In 1930, Asma declared more than 900 feddans of farmland and a number of her urban properties as a “waqf,” or charitable trust. She named Egypt’s Royal Geographic Society as the trust’s beneficiary and named King Fouad as its supervisor. This meant that the properties were kept out of the inheritance and that, in theory, the king would ensure all income from them went to the Geographic Society in perpetuity after Asma’s death.

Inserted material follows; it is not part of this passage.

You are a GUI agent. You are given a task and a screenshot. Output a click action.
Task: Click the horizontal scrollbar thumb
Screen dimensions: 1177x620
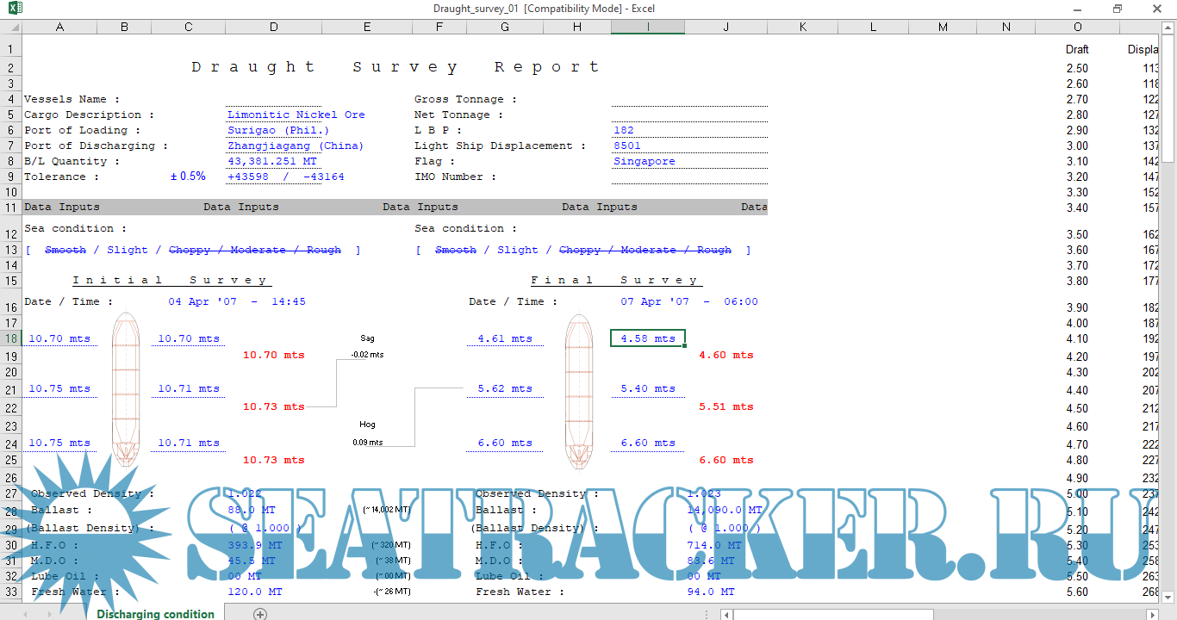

In fact, the proceeds went to Asma’s “adopted” son Kamal — probably after she set up the whole arrangement with a bribe to the king, Petricca surmises. On top of that, Asma took out a mortgage against the properties, even though Islamic law forbids using waqfs as collateral in a loan.
When Asma Hanim died in 1936, her nephews went to court to get the waqf annulled so they could inherit her properties, but the judge rejected their claim. While they didn’t get their hands on the land, they did inherit her debt, so they were forced to pay off the remainder of the loan she’d taken out. And so Asma Hanim succeeded in screwing over her grasping nephews from beyond the grave.

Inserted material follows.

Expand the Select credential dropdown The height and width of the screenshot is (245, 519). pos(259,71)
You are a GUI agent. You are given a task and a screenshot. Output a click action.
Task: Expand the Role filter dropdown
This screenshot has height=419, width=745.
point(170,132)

Kamal, meanwhile, “lived a comfortable life thanks to the Wassif-Halim fortune,” dying in Cairo in 2003, Petricca writes.
(2) Similar to Beit al-Sennari in Sayeda Zeinab, which the French also seized to house their army of savants who put together the Description de l’Egypte, or the earlier Beit Zeinab Khatoun behind Al-Azhar.
(3) “The modern ordinary: changing culture of urban living in Egypt's traditional quarters at the turn of the twentieth century,” Mohamed Gamal Abdelmonem.